What the task asks
Pull every line of the entries that has the word "pixel".

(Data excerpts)
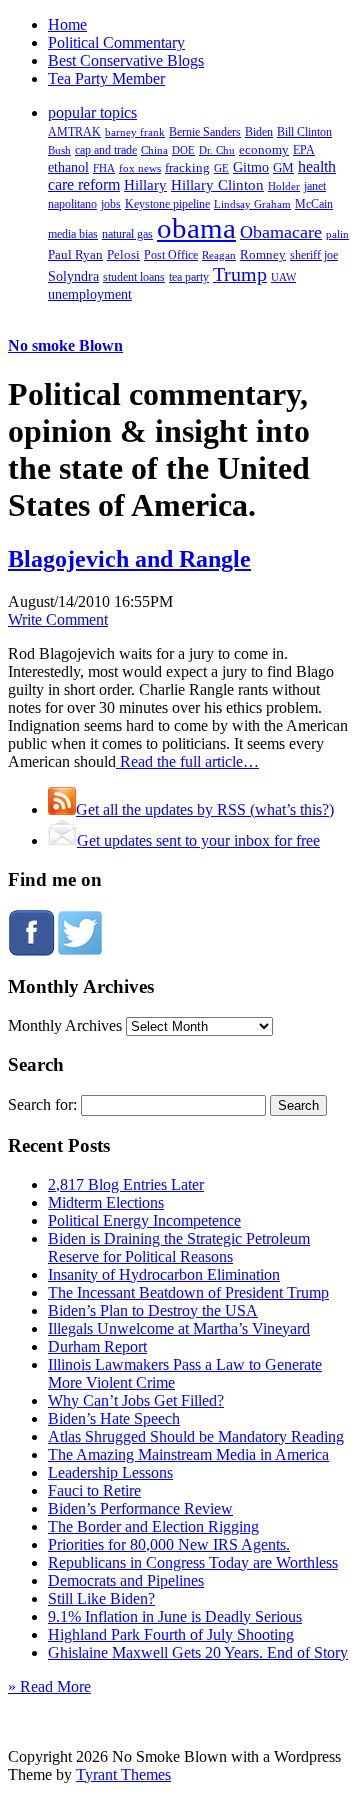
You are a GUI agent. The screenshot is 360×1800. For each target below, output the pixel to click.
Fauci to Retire (94, 1490)
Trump (240, 274)
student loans (134, 277)
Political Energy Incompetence (144, 1220)
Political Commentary (116, 42)
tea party (189, 277)
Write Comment (58, 619)
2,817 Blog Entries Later (126, 1184)
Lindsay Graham (252, 204)
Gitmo (251, 167)
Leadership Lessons (110, 1472)
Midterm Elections (106, 1202)
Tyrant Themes (123, 1774)
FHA (104, 168)
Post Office (171, 255)
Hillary (145, 184)
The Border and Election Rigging (153, 1526)
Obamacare (281, 232)
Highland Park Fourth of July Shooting (171, 1634)
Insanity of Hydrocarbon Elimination (164, 1274)
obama (196, 228)
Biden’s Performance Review (140, 1508)
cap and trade (106, 150)
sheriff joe (314, 255)
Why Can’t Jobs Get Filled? (136, 1400)
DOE (183, 150)
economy (264, 150)
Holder (284, 186)
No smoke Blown (65, 345)
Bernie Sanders (205, 132)
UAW (283, 277)
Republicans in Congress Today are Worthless (193, 1562)
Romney (263, 254)
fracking (187, 167)
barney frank (135, 132)
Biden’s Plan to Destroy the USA (153, 1310)
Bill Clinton (304, 132)
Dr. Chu (217, 150)
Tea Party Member (106, 78)
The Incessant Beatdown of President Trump (188, 1292)
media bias (73, 234)
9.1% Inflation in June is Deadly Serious (175, 1616)
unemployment (90, 294)
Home (67, 24)
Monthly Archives (65, 1025)
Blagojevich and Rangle (129, 559)
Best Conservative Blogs (126, 60)
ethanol (68, 167)
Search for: (42, 1104)
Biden (259, 132)
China (154, 150)
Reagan (219, 255)
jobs (111, 204)
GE (221, 168)
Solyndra (73, 276)
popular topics (92, 112)
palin (337, 234)
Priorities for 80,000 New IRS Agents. (169, 1544)
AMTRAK (74, 132)
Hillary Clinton (217, 185)
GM (283, 167)
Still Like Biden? (101, 1598)
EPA (304, 150)
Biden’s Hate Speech (114, 1418)
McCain (314, 204)
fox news (140, 168)
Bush (59, 150)
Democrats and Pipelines (126, 1580)
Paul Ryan (75, 254)
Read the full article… (187, 761)
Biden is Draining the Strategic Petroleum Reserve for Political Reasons (179, 1247)
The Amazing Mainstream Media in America (188, 1454)
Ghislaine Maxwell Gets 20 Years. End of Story (198, 1652)
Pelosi (123, 254)
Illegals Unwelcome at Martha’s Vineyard (179, 1328)
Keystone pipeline (167, 204)
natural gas (127, 234)
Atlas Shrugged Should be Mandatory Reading (196, 1436)
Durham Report (97, 1346)
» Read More (49, 1686)
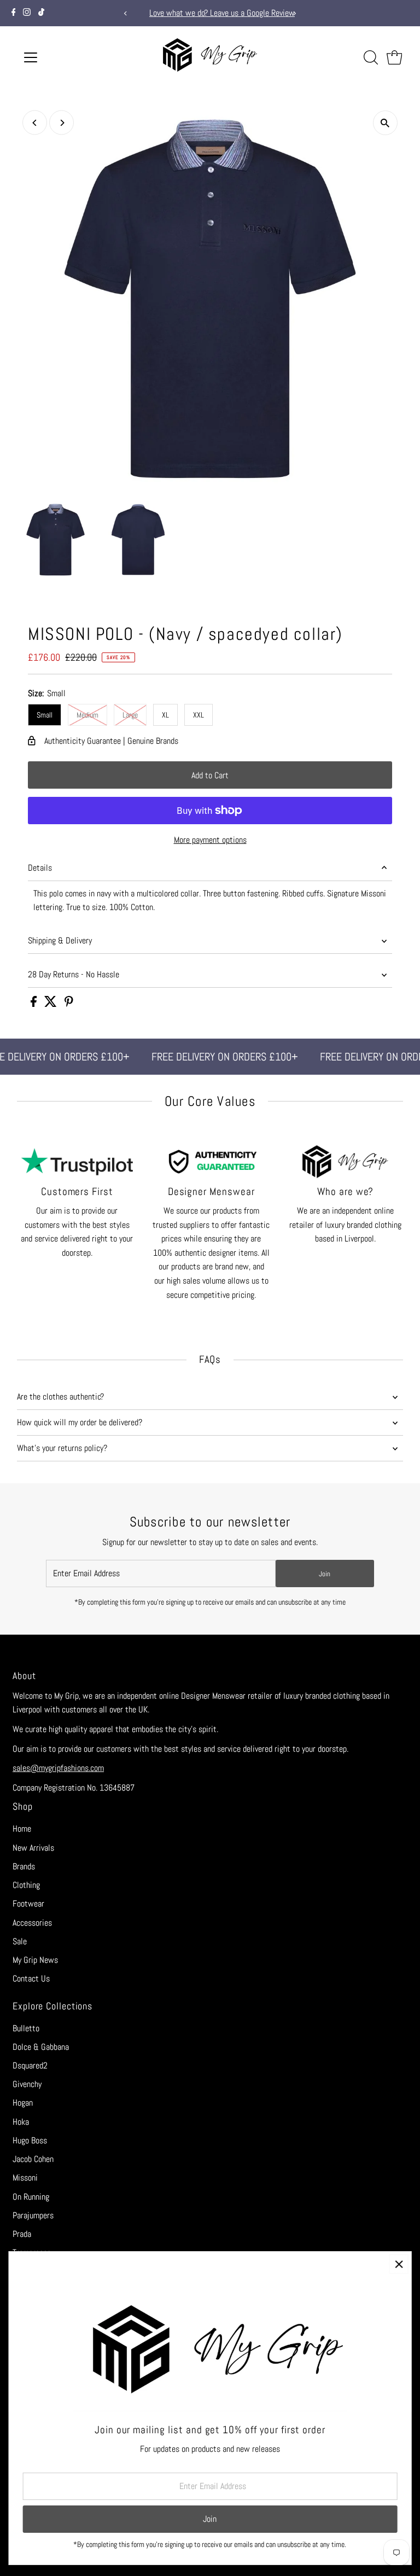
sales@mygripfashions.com (58, 1768)
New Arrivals (33, 1848)
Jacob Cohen (33, 2159)
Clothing (26, 1885)
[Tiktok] (41, 13)
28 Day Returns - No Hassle (73, 974)
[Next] (294, 13)
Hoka (21, 2122)
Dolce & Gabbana (41, 2047)
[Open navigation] (63, 57)
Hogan (23, 2102)
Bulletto (26, 2028)
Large (130, 715)
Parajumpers (33, 2215)
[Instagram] (26, 13)
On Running (31, 2196)
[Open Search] (371, 57)
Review (271, 13)
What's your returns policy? (62, 1448)
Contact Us (31, 1978)
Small (44, 715)
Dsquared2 (30, 2065)
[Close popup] (399, 2264)
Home (22, 1828)
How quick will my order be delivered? (79, 1422)
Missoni (25, 2177)
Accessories (32, 1922)
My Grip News (35, 1960)
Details (40, 867)
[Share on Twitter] (51, 1004)
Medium (87, 715)
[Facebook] (14, 13)
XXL (198, 715)
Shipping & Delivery (60, 940)
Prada (22, 2234)
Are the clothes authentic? (60, 1396)
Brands (24, 1866)
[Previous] (125, 13)
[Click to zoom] (385, 122)
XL (165, 715)
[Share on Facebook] (35, 1004)
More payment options (210, 840)
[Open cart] (394, 57)
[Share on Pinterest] (69, 1004)
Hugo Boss (30, 2140)
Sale (20, 1941)
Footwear (28, 1903)
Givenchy (27, 2084)
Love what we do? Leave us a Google (199, 13)
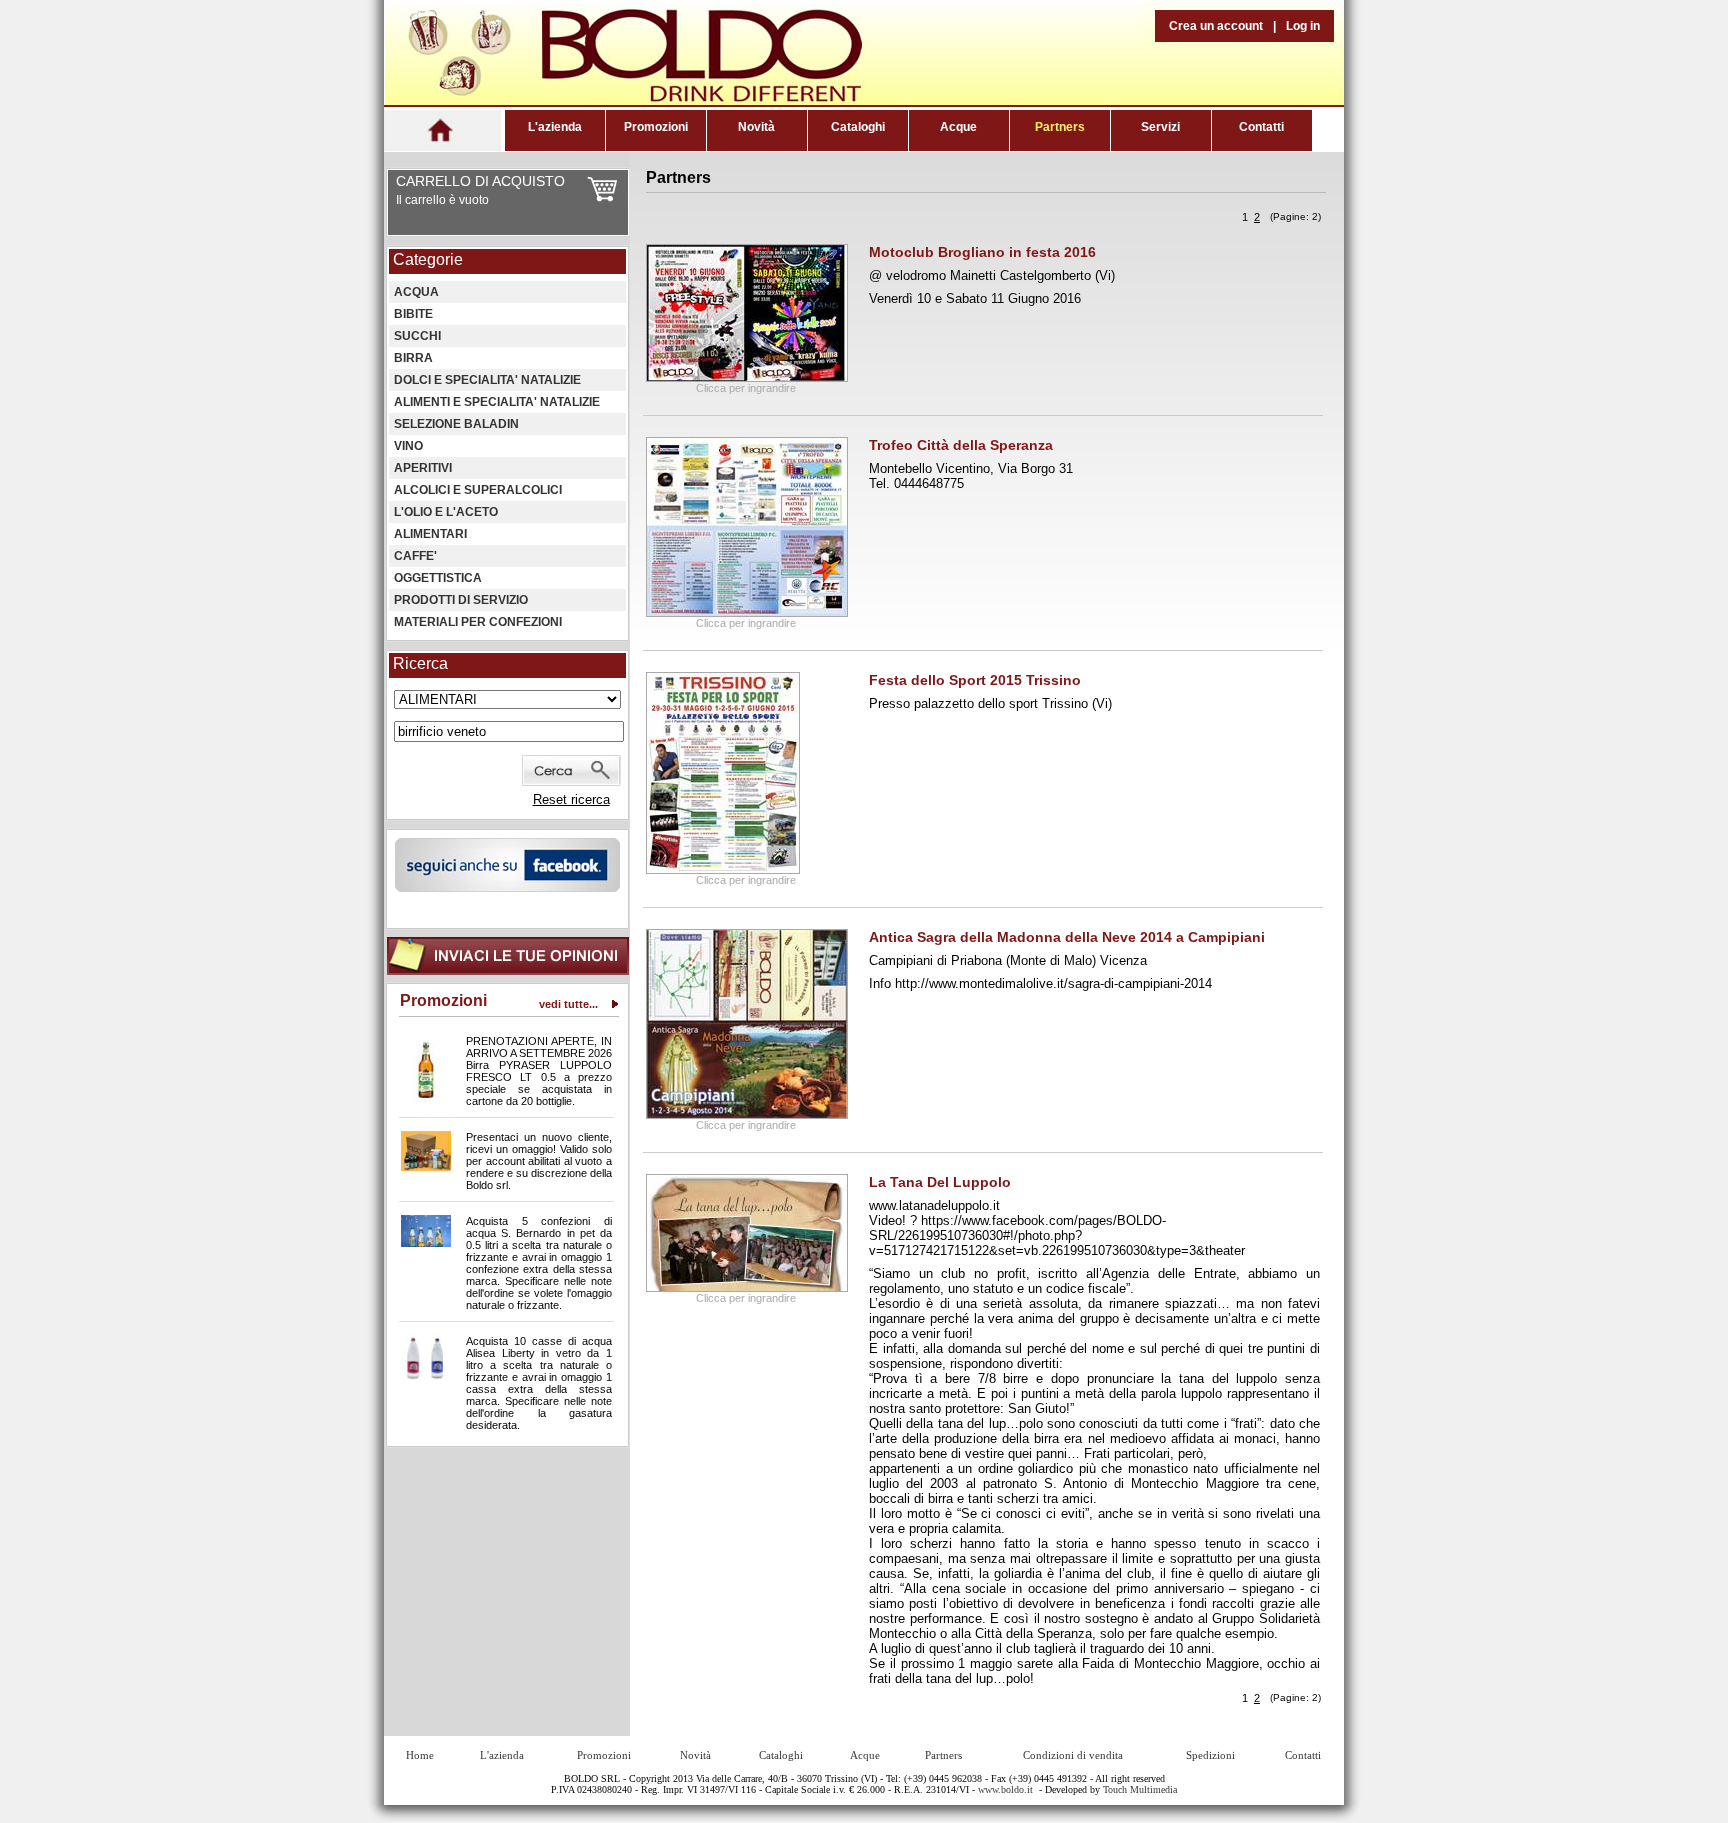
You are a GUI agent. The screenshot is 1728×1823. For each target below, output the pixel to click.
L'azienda (555, 127)
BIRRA (413, 358)
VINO (408, 446)
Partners (1060, 127)
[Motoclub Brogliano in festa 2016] (747, 377)
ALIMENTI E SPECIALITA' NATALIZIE (497, 402)
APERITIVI (423, 468)
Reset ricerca (571, 799)
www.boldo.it (1005, 1789)
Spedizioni (1210, 1755)
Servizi (1160, 127)
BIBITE (413, 314)
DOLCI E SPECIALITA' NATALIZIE (487, 380)
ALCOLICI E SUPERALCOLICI (478, 490)
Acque (958, 127)
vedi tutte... (568, 1004)
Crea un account (1216, 26)
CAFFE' (415, 556)
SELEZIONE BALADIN (456, 424)
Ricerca (420, 663)
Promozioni (656, 127)
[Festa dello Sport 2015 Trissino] (723, 869)
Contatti (1261, 127)
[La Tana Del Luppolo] (747, 1287)
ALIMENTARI (430, 534)
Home (420, 1755)
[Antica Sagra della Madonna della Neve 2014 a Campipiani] (747, 1114)
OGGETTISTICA (438, 578)
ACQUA (416, 292)
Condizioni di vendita (1073, 1755)
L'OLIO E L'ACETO (446, 512)
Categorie (428, 259)
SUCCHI (417, 336)
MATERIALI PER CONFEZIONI (478, 622)
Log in (1303, 26)
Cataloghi (858, 127)
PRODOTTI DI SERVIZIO (461, 600)
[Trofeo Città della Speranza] (747, 612)
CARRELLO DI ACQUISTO (480, 181)
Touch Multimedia (1140, 1789)
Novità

Your solution
You are a GUI agent. The screenshot is 360×1800. For each target below, output the pixel to click.
You are a GUI agent. The screenshot is 1728×1823. For each target below, output the pixel to click.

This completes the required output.